" Jadi gini ya akhirnya, Kak? " menatap pucat wajah laki-laki di depannya. Memeluk tubuh itu erat. Berharap ini hanya sebuah mimpi, mimpi buruk yang saat dia bangun sosok itu masih ada menyambut kedatangannya.
Isak tangis keluarga yang ditinggal memenuhi ruangan berwarna putih itu. Tubuh di depan mereka sudah lama terbujur kaku, tidak menyisakan kehidupan lagi. Sebentar lagi mereka akan benar-benar berpisah. Tidak bertemu lalu yang tersisa hanya kerinduan yang mendalam.
Yang terlihat baik-baik saja di awal. Belum berarti juga baik-baik saja di akhir.
Arabella Alsava Cristine.
Seina datang dari belakang bersama dengan Cila yang berada di gendongannya. Mata wanita itu memerah, sembab.

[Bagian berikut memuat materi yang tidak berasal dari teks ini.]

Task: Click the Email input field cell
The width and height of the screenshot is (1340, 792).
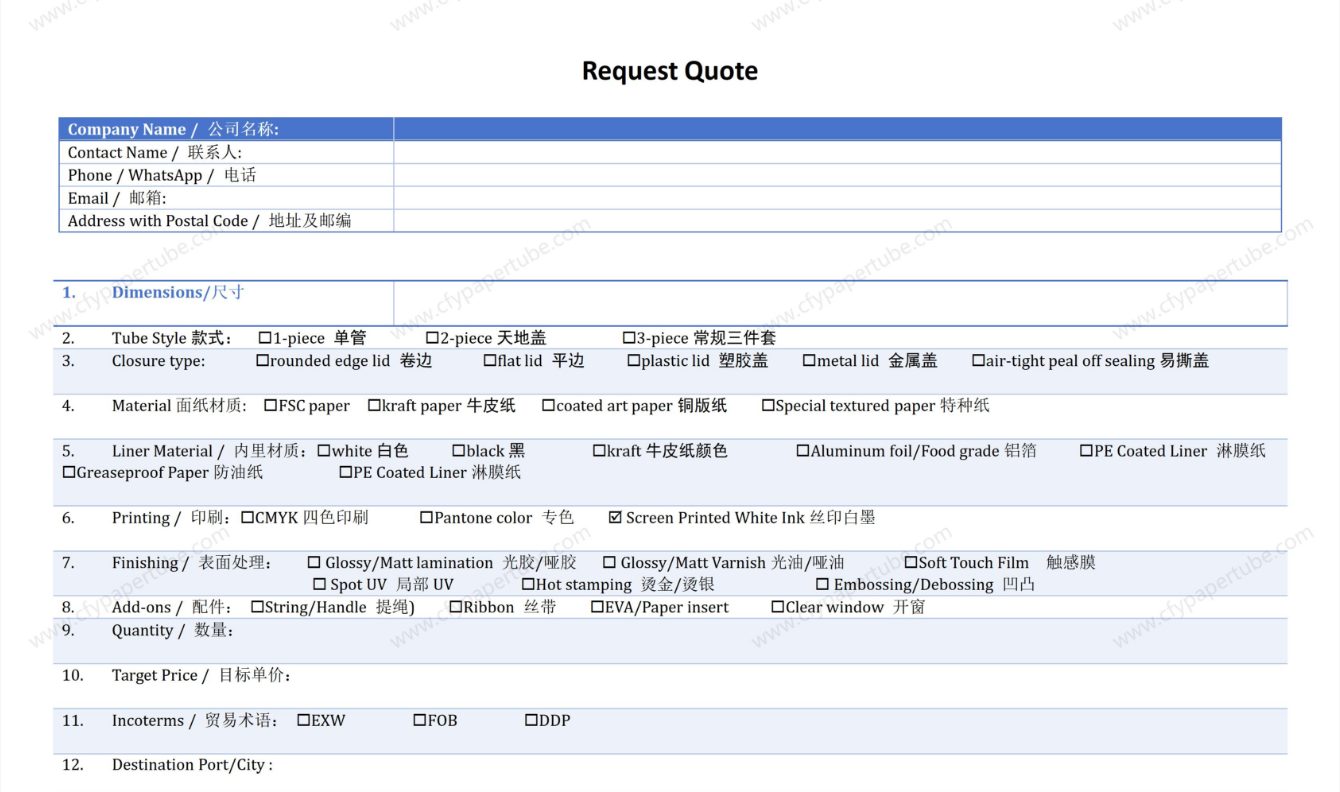Action: pyautogui.click(x=836, y=198)
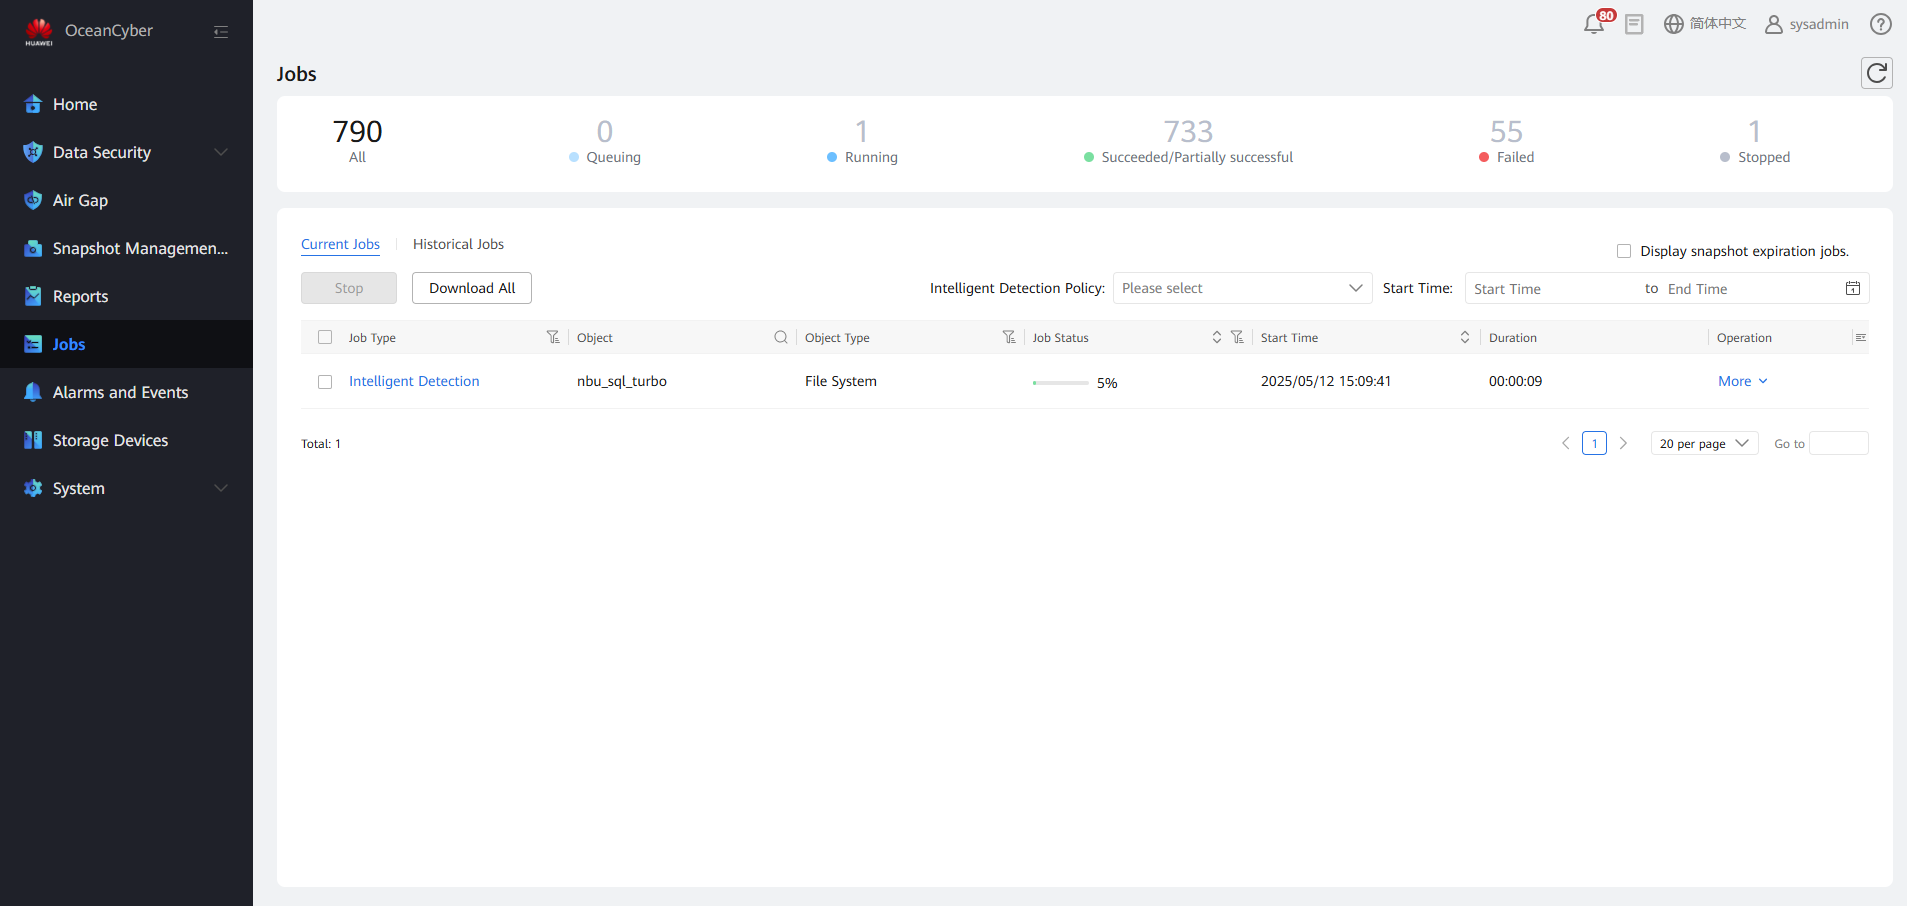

Membawa sepucuk kertas untuk diberikan kepada Arabella.
" Bela, ikhlasin semuanya ya. " mengusap rambut perempuan itu lembut. Sedang Cila memeluk Seina dengan sangat erat, anak kecil itu sudah paham dengan apa yang terjadi. Dwipa, tidur untuk selama-lamanya.
Arabella menggelengkan kepalanya, masih tidak terima dengan semua yang ia alami dan saksikan sekarang. Jadi seperti inilah rasa kehilangan. Rasanya seperti waktu berhenti berputar. Perempuan itu ingin mati, meninggalkan semua rasa sakit yang teramat dalam menghujam jantungnya. Perpisahan ini membuatnya ingin menghilang dan mengurung diri.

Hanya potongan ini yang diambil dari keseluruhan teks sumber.